Somewhere between 153rd and 158th streets, near Riverside Drive, Jimmy told me there had been an old lady who sat on the porch of a dilapidated wooden house located in a large crater devoid of greenery, just dirt. “It looked like a meteor crater.” The old lady screamed invectives and curses and threw stones at Jimmy and his crony, Martin Shevlan, as they walked by. Kindergartners, they were already fearless, wild adventurers. They threw stones back at her. Jimmy believes that the house she lived in was the last vestige of John James Audubon’s farm, one that originally encompassed most of the area down to the Hudson River. The farm was called Minnie’s Land, after Audubon’s wife. Within six months, both old lady and house were gone, and an apartment complex was built in its place. Probably they still exist as part of the rubble and landfill, dumped there to form a foundation for the new building.

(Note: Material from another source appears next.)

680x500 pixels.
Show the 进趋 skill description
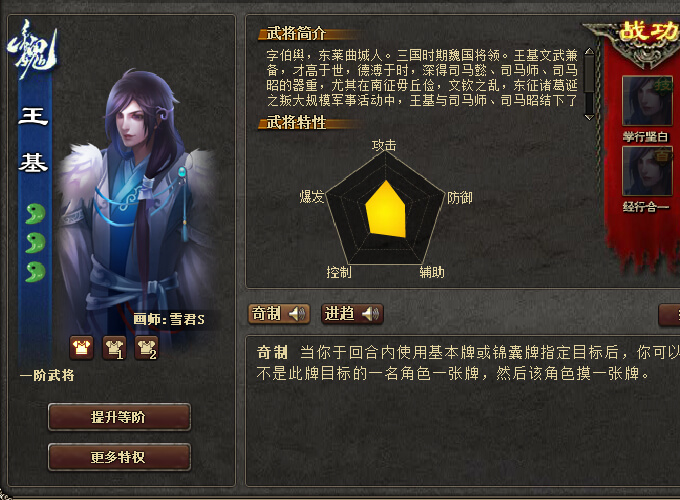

The Hudson—a great stretch of swirling currents, always moving, always unpredictable. In summer, under the George Washington Bridge, the daring older boys went swimming. Winters were cold enough that the ponds in the parks would freeze over and become public skating rinks. Under the George Washington, near the Little Red Lighthouse, giant slabs of ice would form, shrinking the almost-mile-wide river flow to the width of some hundred yards. We would jump from one ice slab to another to try and reach the water that flowed freely in the middle, and throw snowballs to the ice forming on the New Jersey side. Occasionally, a giant chunk of ice would break apart and kids who started on a slab of ice at 178th Street would end up floating south to around Twenty-fifth Street, some six miles down. This gave the harbor police plenty to do.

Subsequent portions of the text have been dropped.